» Qué debes hacer: Según el texto sobre el prestigio de la calumnia, ¿a quién escribe Moratín desde Bayona en 1821?

___ Texto de lectura

El prestigio de la calumnia
En 1821, huyendo de la Inquisición, Leandro Fernández de Moratín escribe desde Bayona, camino de Burdeos, a su amigo Juan Antonio Melón: “Mi carácter es la moderación; no hallo razón ni justicia en los extremos; los tontos me cansan y los malvados me irritan. No quisiera hallar estas clases de gentes en donde hubiera de vivir”. No las halló. Murió en París. Moratín fue un progresista que se dio de bruces con esa España del siglo XIX que parecía no tener remedio: “la España que pudo ser”, en palabras de Julián Marías, y no fue; la que sembró la semilla tóxica de las dos Españas que se desangraron no mucho tiempo después.
Habrá quien piense que exagero, que no ha lugar a cotejos que eluden el contexto histórico. Pero es que entre aquel y este contexto, entre lo que se decía en el Madrid del 31 en adelante y lo que hoy se escucha en demasiadas ocasiones, hay elocuentes paralelismos que no fomentan precisamente los desmemoriados; resuenan ecos inquietantes de conductas excluyentes. Entre aquella España y la de ahora hay preocupantes semejanzas que nos advierten de un futuro sombrío, la principal de las cuales es la ruina de la política, la consolidación desde el poder de tics despóticos que creíamos superados, como la redención del enfrentamiento y la calumnia como factores de prestigio o el florecimiento y la protección mediática de la vulgar mentira, la incompetencia y la estupidez.

______
___ Sección de datos

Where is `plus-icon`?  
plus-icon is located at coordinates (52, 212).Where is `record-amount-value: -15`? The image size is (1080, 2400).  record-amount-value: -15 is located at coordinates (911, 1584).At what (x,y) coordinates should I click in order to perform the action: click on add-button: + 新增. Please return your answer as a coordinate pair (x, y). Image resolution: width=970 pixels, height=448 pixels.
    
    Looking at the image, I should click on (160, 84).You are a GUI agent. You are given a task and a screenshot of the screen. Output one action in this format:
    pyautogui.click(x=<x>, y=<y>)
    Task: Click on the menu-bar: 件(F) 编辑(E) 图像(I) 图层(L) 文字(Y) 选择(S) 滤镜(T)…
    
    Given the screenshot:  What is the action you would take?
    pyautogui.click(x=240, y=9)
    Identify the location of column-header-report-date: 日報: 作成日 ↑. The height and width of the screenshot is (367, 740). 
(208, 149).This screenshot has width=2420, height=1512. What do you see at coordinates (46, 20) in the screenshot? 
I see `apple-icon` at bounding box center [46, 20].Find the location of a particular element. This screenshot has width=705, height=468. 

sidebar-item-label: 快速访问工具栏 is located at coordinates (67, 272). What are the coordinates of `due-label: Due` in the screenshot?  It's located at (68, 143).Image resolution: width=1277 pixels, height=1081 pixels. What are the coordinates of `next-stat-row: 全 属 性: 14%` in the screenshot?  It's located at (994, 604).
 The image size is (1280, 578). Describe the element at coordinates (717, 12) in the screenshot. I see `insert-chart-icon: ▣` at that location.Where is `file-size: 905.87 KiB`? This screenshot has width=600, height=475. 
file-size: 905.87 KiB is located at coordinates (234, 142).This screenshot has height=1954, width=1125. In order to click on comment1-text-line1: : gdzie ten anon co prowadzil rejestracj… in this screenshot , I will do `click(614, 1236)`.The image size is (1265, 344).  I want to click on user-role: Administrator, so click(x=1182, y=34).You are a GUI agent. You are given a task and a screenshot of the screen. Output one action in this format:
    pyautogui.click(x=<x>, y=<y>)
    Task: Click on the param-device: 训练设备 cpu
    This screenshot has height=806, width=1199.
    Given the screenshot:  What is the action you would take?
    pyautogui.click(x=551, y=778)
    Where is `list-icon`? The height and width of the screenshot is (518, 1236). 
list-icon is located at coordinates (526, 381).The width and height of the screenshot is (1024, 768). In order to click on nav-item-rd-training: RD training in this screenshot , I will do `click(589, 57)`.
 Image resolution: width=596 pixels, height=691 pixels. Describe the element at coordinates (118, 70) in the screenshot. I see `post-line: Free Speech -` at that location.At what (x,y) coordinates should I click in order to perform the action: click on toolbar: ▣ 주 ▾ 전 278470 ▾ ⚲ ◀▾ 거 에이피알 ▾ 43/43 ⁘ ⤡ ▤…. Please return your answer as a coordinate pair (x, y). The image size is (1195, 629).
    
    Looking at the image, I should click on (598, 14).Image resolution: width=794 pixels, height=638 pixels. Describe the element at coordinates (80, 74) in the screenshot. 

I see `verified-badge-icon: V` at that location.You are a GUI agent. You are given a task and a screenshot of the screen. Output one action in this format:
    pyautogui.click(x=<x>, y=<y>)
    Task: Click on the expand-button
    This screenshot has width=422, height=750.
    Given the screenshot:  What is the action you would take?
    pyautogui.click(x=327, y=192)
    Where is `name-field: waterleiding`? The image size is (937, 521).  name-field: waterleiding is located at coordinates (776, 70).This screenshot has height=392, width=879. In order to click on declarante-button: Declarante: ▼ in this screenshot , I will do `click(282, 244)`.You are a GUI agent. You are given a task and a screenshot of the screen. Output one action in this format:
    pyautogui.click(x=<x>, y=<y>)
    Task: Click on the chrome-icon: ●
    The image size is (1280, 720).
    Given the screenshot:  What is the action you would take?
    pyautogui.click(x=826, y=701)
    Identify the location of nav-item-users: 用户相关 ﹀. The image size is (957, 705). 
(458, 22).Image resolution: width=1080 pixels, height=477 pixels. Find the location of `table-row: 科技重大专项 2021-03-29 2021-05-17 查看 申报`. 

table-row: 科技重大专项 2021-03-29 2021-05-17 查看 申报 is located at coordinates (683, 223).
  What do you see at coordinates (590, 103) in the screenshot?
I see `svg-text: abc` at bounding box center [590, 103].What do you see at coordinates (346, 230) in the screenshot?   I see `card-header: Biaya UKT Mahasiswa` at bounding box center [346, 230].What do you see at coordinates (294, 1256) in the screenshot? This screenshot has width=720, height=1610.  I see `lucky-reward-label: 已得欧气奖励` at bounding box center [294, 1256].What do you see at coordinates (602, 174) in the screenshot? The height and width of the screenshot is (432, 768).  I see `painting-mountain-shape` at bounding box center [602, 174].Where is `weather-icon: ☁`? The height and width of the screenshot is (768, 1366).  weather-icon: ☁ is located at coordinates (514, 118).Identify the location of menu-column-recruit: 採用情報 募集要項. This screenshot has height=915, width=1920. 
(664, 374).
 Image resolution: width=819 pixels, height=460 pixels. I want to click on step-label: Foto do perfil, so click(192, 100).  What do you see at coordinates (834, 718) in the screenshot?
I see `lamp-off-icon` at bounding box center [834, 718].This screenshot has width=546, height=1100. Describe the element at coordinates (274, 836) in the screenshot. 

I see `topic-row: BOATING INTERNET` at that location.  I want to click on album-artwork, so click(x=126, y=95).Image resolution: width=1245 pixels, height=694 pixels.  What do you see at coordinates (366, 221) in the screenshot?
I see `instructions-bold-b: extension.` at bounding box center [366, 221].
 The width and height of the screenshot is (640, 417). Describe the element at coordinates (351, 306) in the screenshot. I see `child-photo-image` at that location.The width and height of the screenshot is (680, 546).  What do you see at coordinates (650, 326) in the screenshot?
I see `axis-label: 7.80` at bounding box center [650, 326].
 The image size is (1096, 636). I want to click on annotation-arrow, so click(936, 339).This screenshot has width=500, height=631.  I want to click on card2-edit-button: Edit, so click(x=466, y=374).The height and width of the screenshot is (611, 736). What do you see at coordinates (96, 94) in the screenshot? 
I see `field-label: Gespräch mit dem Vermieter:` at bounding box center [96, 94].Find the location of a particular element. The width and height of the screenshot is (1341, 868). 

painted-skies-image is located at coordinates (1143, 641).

______

» Tarea resuelta: A su amigo Juan Antonio Melón.